Leading the World by Trading
President Obama faces two immediate challenges: restoring economic growth and renewing global faith in America's judgment. A robust trade policy is essential to both.
Over the past 40 years, the share of trade in the U.S. economy has tripled, to 30 percent of gross domestic product. The benefits are clear in significant income gains, record pre-crisis manufacturing output and exports, and robust services and farm trade. Exports, which support 20 percent of U.S. manufacturing jobs, are now our only significant source of private-sector growth.
As the Senate considers the president's choice for U.S. trade representative, former Dallas mayor Ron Kirk, lawmakers should keep in mind that trade spurs development, building alliances and security as economic integration creates shared interests. It is critical that, as Obama suggested last month in his speech to Congress, the United States avoid trade restrictions during this economic crisis. From this base, a three-pronged agenda can promote growth, and support foreign policy and global stability. It should:
-- Do what counts. Economic expansion is key. Instead of small agreements with small countries, and rounding-error results for our economy, finish the Doha round of global trade talks on acceptable terms, then pivot to the big partners and fastest-growing industries. A model free-trade agreement among the United States, Europe and Japan covering the largest, newest sectors of our economies -- services trade, emerging technologies such as "green" infrastructure, energy and medical services -- could be negotiated under the auspices of the World Trade Organization and opened to all countries wishing to join.
Meanwhile, we should focus on Asia, which remains the world's most dynamic region, starting with the pending U.S.-South Korea free-trade agreement. Obama should put his stamp on the pact by obtaining additional commitments to liberalize the Korean auto market, followed by a guaranteed up-or-down vote in Congress. Repudiating South Korea -- an ally and Asia's third-largest economy -- is not desirable. This agreement, along with existing bilateral pacts with Singapore, Chile and Australia, and last year's transpacific initiative, should push a revitalized Asia-Pacific Economic Cooperation forum toward Pacific integration with the United States as a full partner rather than a marginal player. Robust engagement with China is also vital, with a sharpened emphasis on macroeconomic policy (including exchange rates), energy, climate change, nonproliferation and rogue states.

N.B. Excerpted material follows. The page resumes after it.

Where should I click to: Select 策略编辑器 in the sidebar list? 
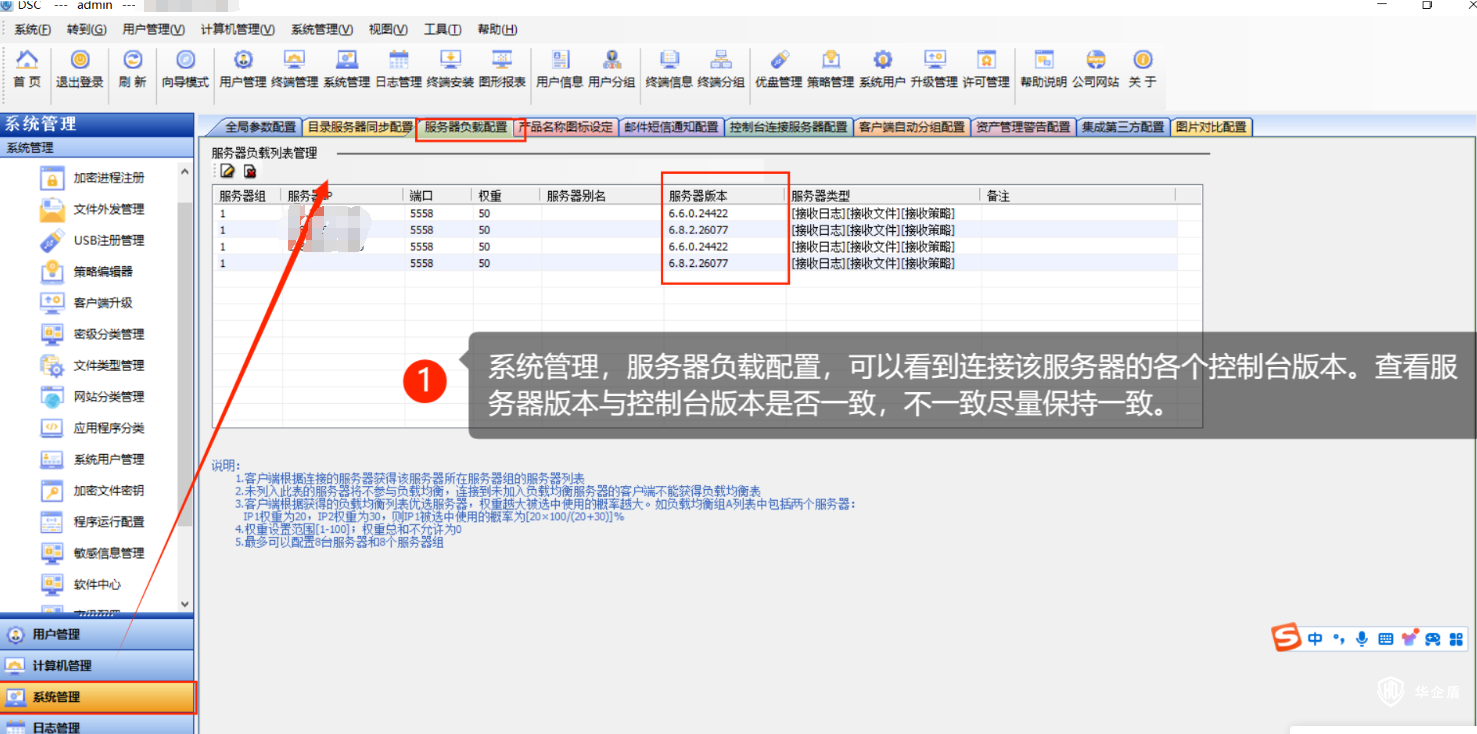103,271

-- Support development and security. We can do more for the world's poor and our national security by reforming our own trade regime. For example, the highest U.S. manufacturing tariff is the 48 percent tax on cheap sneakers. The United States makes no cheap sneakers; they are produced in very poor countries such as Cambodia and in large Muslim states such as Pakistan. The same goes for many cheap clothes and household goods. Why tax these countries' meager profitability and the American pocketbook? It is similarly sensible to make permanent our programs offering duty-free access for the least-developed countries.
U.S. security concerns center on the Middle East, from the Maghreb to Central Asia. That area includes some of the world's poorest regions, with high unemployment rates that further radicalize young populations. Attempts to solve its political problems without addressing economic stagnation have not worked. A better option, modeled on the duty-free program for Africa, would be to waive tariffs for reforming Muslim countries that cooperate with U.S. efforts to fight terrorism.

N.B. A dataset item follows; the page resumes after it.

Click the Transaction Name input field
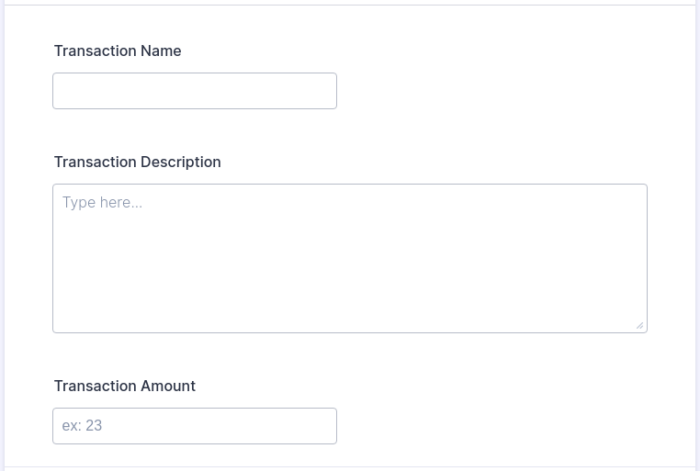The width and height of the screenshot is (700, 471). (194, 91)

Development and security also require a new strategy on Latin America. The pending free-trade agreements with Colombia and Panama should be passed, with an added provision in the Colombia pact for joint oversight of targeted union violence and extra assistance for police, courts and other institutions to ensure the full enforcement of laws. The United States should then seek to combine and modernize the four existing Latin American free-trade agreements, including NAFTA, into a single pact that would include disciplines on labor and the environment. This modernization would also provide a process in which to productively engage Brazil.
-- Foster common action. The global system serves America's interests and aspirations. The more we adjust to new economic realities and demand constructive engagement from the developing world -- India, China and others -- on international economic governance, the more stable that system will become. These countries should have enhanced voting rights in the International Monetary Fund, the World Bank and other organizations, but they must accept more responsibility for stewardship of the global order from which they benefit. In combating today's economic crisis, that includes providing additional liquidity, coordinated stimulus and assistance to the poorest countries as well as cooperation toward a global system of regulation.
To be sure, sensible domestic policies must accompany an effective trade policy. Progressive tax policies, portable pensions, comprehensive health care and other measures are necessary to help spread the benefits of globalization more equitably. But a comprehensive trade policy is as essential as these domestic policies.
Trade policy is challenging. Some may be tempted to view it as too politically taxing given an already crowded agenda. It is imperative for growth and American leadership, however, that Obama and Congress confound the skeptics and move forward on a robust trade agenda.
The writer was the U.S. trade representative from 1997 to 2001.